De grondslag van het geloof is dus de genadige belofte. Niet dat dit het enige is, wat een verwijt is van Pighius(https://nl.wikipedia.org/wiki/Albertus_Pighius, een Kamperse geestelijke die niks van de Reformatie wilde weten), Calvijn houdt ook alle beloftes en dreigingen en geboden van God voor waar. Maar het onderscheid tussen gelovigen en ongelovigen is toch wel dat de eerste rusten op Gods genadige belofte.
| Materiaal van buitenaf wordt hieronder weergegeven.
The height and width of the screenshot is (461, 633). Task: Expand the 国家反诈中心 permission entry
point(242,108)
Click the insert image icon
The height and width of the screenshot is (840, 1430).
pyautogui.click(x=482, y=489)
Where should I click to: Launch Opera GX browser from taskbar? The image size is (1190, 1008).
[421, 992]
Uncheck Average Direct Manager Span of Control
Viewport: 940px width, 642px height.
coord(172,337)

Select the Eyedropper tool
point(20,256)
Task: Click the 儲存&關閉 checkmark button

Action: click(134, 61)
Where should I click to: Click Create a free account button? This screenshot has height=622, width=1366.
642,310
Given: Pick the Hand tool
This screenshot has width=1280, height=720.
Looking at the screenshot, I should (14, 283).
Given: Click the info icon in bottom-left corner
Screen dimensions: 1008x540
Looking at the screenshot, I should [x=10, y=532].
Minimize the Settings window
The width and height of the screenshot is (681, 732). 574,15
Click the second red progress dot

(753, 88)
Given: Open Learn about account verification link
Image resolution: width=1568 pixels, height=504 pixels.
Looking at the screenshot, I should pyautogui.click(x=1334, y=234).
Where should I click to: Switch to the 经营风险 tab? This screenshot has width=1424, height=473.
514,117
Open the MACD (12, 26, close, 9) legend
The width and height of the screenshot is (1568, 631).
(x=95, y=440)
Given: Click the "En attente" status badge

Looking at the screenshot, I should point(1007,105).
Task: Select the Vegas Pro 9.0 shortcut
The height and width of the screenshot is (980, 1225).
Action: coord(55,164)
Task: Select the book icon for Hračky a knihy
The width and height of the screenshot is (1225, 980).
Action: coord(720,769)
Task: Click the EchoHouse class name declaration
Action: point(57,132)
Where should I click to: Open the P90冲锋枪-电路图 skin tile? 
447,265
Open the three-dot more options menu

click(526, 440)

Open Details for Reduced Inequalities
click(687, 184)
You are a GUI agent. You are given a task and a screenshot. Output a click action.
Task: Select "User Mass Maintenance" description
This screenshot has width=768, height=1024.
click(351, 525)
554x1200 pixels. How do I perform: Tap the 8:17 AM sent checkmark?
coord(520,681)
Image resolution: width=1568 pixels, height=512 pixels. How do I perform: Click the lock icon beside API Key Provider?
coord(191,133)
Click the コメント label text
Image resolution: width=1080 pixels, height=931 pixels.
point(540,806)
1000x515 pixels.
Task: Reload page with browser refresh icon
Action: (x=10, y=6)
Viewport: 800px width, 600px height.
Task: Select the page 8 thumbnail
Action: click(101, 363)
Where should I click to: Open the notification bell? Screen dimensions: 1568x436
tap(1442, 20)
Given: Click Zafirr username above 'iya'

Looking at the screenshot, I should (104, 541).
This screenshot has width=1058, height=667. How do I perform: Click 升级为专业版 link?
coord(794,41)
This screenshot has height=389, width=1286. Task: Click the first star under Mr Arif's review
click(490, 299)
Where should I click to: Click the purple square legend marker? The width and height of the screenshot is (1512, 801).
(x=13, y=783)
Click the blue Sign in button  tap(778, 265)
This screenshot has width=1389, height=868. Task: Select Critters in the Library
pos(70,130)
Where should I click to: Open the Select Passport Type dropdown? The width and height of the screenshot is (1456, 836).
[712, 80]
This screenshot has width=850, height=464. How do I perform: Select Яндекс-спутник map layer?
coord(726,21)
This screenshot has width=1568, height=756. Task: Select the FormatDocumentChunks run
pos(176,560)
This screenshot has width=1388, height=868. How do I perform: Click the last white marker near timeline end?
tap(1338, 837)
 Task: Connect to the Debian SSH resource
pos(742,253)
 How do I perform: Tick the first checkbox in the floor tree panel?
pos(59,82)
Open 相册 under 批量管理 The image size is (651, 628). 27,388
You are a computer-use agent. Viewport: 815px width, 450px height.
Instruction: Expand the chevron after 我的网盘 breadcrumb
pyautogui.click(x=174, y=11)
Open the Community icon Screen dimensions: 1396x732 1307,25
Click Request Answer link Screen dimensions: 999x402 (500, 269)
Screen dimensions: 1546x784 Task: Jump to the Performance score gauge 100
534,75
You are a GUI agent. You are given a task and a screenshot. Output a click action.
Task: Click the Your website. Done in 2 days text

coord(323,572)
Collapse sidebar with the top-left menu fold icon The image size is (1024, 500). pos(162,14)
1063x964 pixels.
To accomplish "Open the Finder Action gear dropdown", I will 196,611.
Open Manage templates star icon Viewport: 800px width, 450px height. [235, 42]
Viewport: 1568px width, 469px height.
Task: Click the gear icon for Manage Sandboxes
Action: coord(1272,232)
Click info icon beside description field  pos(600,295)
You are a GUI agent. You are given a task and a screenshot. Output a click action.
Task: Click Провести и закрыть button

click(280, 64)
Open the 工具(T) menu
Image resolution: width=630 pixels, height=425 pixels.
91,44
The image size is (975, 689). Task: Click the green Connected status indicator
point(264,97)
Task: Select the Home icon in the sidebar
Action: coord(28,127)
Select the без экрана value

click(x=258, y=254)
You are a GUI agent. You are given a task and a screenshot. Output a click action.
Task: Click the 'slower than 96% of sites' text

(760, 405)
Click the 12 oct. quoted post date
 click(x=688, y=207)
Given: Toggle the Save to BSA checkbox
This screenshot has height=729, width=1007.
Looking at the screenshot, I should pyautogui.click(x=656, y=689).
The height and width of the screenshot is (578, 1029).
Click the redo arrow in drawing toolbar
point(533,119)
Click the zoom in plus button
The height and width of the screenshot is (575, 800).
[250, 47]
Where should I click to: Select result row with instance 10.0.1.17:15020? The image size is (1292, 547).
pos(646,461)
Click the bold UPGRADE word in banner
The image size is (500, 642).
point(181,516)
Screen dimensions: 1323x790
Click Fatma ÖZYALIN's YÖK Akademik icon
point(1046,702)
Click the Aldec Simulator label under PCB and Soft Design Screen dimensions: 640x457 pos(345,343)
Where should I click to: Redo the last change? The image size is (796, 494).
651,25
Het geloof heeft het Woord nodig. Je kan alleen hopen op God als je Zijn naam kent, en deze komt niet in de mens zelf op. Daarom wordt er in de Bijbel zo vaak over Gods almacht verteld als het gaat over redding omdat mensen in beproevingen al sneller de duivel dan God geloven. Er is pas geloof als God een getuigenis van Zijn genade laat zien. Sarah en Rebekka zondigden om buiten de belofte van God om te werken. Er is geen geloof als het geen steun heeft uit Gods Woord.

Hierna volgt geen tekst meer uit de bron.